EXTRACTED MATERIAL: Begin

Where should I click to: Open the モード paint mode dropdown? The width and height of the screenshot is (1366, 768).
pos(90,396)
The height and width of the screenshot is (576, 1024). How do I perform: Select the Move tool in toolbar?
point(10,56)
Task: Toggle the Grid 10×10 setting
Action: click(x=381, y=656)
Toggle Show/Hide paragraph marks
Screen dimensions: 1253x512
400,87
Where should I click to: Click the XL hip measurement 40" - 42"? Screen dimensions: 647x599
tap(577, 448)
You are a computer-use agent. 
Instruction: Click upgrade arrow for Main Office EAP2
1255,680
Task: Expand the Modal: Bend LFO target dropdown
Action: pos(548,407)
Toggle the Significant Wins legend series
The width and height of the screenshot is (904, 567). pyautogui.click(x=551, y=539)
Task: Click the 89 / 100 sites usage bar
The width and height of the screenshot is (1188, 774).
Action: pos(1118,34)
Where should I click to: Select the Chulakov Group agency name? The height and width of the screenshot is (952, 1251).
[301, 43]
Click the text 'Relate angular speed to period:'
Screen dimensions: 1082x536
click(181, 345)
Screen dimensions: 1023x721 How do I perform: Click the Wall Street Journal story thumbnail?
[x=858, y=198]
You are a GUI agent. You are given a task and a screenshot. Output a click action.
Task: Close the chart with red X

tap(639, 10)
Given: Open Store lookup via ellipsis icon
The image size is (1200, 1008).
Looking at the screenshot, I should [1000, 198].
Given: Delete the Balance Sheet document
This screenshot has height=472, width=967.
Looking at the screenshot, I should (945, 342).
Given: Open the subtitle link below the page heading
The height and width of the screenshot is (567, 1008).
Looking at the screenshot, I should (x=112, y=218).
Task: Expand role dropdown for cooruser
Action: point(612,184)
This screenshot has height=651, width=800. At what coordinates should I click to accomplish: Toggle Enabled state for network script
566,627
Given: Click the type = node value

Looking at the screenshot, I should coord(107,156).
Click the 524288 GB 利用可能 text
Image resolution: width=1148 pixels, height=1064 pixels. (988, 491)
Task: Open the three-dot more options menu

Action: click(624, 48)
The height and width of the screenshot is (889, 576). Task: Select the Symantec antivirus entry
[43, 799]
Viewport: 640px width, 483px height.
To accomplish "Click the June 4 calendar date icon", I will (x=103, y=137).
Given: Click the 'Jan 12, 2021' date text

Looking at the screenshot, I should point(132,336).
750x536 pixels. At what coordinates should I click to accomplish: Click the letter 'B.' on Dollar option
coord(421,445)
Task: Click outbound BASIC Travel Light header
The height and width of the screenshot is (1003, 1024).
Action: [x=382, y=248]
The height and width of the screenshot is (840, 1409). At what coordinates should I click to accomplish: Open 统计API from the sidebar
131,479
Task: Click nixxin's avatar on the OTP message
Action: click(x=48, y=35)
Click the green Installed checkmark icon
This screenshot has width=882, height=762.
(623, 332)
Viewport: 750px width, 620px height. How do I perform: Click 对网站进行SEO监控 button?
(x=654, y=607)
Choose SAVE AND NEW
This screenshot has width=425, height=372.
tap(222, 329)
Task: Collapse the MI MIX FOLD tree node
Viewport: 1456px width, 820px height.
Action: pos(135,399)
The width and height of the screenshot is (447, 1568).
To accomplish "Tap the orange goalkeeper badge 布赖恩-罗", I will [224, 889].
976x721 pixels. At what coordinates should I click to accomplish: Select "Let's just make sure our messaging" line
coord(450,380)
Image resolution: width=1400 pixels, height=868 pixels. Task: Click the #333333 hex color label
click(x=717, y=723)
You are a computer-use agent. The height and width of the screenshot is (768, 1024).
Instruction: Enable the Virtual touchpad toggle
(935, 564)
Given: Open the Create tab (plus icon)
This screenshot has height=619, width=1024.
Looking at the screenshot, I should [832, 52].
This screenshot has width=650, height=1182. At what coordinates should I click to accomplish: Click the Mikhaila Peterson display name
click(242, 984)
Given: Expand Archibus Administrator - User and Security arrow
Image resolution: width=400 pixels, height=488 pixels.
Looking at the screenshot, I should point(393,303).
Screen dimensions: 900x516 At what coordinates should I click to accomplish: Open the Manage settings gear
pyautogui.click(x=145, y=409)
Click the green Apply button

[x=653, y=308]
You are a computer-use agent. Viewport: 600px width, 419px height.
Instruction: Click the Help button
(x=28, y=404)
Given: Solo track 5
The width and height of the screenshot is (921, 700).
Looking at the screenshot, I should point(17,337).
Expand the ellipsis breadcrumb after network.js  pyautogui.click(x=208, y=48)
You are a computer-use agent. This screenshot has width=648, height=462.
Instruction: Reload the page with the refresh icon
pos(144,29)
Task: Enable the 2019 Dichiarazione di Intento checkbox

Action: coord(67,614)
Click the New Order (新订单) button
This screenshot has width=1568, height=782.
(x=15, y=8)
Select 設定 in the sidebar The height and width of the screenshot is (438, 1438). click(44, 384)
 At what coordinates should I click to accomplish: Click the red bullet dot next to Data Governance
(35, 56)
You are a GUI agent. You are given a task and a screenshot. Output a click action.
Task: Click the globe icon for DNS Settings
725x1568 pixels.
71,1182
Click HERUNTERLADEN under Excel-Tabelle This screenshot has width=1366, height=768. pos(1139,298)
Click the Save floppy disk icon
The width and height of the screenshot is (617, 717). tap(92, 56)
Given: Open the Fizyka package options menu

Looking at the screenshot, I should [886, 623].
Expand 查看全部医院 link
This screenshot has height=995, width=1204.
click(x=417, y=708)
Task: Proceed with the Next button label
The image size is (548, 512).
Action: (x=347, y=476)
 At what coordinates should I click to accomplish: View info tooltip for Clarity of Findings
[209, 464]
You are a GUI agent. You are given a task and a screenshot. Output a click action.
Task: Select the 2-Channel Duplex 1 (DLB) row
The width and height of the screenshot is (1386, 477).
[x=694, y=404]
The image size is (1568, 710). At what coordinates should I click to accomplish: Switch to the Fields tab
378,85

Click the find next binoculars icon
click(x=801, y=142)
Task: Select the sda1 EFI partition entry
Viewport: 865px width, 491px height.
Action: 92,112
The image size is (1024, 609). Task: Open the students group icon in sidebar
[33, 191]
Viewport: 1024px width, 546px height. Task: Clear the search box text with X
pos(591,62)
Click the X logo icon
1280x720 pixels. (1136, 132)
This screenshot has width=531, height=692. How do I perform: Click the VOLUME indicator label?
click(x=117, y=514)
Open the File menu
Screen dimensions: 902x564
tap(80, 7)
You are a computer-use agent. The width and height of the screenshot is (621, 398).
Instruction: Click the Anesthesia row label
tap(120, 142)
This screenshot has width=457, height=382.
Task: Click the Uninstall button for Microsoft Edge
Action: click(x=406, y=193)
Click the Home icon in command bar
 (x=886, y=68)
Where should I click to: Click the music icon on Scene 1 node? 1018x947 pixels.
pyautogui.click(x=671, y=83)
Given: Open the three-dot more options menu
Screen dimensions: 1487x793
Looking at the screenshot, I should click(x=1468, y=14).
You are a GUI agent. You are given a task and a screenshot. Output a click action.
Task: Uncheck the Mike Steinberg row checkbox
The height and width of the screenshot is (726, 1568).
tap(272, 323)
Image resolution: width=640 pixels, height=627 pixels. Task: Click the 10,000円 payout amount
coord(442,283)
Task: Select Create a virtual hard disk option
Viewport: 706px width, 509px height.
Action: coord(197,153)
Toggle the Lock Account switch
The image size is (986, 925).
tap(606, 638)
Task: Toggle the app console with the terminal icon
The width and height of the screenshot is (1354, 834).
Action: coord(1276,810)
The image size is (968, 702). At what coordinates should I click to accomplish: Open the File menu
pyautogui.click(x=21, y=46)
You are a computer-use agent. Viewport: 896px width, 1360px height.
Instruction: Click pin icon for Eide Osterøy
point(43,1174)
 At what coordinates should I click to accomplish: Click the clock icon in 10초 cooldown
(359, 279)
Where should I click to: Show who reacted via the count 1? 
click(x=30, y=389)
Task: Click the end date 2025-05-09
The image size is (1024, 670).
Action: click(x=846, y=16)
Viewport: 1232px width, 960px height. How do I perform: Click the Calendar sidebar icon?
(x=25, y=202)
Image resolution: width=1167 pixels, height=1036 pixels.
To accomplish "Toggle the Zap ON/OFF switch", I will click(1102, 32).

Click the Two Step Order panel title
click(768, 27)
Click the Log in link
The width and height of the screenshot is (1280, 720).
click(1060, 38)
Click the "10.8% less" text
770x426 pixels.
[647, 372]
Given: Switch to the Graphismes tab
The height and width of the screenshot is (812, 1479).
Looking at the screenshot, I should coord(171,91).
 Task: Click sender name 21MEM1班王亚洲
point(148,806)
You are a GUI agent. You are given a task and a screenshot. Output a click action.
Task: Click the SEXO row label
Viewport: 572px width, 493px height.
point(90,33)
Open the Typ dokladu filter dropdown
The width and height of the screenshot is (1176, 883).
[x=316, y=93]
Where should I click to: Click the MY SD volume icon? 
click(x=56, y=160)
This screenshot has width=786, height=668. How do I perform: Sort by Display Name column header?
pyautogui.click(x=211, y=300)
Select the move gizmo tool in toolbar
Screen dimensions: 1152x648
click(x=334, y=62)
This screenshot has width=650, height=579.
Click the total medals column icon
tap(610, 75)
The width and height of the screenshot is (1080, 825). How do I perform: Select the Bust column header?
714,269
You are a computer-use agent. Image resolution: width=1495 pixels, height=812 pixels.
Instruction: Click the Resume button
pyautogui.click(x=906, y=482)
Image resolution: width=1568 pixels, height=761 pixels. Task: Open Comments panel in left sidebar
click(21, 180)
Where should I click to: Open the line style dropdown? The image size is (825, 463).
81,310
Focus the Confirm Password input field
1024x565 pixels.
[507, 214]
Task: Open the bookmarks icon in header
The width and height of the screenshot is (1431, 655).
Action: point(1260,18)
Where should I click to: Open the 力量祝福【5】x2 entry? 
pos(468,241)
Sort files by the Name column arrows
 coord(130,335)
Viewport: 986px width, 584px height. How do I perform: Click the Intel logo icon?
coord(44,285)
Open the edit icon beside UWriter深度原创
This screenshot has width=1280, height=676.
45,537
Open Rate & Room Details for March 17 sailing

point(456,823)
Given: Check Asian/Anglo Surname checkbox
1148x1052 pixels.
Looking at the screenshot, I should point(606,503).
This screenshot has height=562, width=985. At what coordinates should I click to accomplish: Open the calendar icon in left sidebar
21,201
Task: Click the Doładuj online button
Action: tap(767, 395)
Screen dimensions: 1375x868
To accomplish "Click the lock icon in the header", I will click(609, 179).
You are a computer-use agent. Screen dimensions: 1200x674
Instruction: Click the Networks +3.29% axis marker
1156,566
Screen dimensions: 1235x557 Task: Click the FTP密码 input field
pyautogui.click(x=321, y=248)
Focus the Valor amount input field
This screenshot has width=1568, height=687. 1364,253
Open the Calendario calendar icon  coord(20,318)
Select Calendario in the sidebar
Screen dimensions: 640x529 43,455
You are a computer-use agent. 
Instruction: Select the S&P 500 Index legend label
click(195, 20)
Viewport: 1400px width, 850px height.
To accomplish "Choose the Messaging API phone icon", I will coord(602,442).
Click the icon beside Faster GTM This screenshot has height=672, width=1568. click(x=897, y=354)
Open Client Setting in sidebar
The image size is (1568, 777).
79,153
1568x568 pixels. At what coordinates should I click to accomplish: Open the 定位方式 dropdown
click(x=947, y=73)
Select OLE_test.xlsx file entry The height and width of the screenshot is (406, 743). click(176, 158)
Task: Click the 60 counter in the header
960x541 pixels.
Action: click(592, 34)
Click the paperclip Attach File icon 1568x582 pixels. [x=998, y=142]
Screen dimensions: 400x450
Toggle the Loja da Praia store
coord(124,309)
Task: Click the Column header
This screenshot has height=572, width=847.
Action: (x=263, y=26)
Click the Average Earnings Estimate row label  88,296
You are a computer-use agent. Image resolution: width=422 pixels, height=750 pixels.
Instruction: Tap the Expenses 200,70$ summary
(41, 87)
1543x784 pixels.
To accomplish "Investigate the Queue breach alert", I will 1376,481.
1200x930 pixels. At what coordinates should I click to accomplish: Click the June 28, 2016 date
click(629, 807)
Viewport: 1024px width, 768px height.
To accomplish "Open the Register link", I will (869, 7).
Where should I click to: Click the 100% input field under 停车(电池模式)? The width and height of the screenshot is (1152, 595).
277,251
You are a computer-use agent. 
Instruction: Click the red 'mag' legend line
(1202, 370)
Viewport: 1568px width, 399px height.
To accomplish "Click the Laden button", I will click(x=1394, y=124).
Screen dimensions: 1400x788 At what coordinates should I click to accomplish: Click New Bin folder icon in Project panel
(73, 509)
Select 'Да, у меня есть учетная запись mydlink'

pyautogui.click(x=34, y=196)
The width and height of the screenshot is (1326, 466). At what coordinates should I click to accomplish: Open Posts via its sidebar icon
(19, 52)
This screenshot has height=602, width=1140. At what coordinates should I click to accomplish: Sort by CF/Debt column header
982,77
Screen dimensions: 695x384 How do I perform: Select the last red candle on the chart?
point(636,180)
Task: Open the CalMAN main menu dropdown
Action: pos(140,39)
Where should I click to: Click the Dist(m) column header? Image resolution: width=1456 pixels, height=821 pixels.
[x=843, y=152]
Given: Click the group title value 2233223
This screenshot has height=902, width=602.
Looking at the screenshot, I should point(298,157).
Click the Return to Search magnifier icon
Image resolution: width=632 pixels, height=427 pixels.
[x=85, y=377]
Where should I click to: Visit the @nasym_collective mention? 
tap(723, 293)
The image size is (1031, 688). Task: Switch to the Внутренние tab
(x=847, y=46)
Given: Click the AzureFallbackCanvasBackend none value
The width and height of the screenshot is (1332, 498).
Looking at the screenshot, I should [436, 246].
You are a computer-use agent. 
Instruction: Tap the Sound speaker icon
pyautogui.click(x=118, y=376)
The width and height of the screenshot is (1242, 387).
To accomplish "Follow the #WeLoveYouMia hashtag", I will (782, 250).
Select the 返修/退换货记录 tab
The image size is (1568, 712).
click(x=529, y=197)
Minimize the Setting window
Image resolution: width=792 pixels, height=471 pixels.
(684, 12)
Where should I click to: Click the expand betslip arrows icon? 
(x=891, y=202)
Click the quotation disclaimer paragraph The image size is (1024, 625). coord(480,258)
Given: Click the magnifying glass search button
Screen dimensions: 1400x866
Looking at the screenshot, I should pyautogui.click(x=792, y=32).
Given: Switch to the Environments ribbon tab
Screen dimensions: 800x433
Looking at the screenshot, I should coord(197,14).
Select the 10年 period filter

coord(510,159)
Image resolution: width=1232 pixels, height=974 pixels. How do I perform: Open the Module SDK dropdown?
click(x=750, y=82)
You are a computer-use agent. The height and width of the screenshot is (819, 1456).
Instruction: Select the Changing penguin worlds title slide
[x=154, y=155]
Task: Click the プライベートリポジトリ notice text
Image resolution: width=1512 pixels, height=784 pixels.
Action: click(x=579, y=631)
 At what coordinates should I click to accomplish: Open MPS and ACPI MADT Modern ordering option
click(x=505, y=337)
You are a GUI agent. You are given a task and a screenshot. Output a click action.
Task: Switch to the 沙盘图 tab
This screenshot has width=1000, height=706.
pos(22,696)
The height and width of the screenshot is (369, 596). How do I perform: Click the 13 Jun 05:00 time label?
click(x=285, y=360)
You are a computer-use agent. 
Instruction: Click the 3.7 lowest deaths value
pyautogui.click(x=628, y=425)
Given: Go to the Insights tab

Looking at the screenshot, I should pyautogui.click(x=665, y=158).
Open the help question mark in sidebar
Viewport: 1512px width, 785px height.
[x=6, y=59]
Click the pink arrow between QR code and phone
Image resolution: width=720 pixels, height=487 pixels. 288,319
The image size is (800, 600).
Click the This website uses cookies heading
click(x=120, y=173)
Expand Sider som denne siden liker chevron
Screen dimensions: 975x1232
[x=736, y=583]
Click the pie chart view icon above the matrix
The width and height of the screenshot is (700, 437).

EXTRACTED MATERIAL: End

ASSIGNMENT |
Scan the data above; copy every line where "ellipsis" appears.

SOLUTION TO THIS TASK |
Given: Open Store lookup via ellipsis icon
Expand the ellipsis breadcrumb after network.js  pyautogui.click(x=208, y=48)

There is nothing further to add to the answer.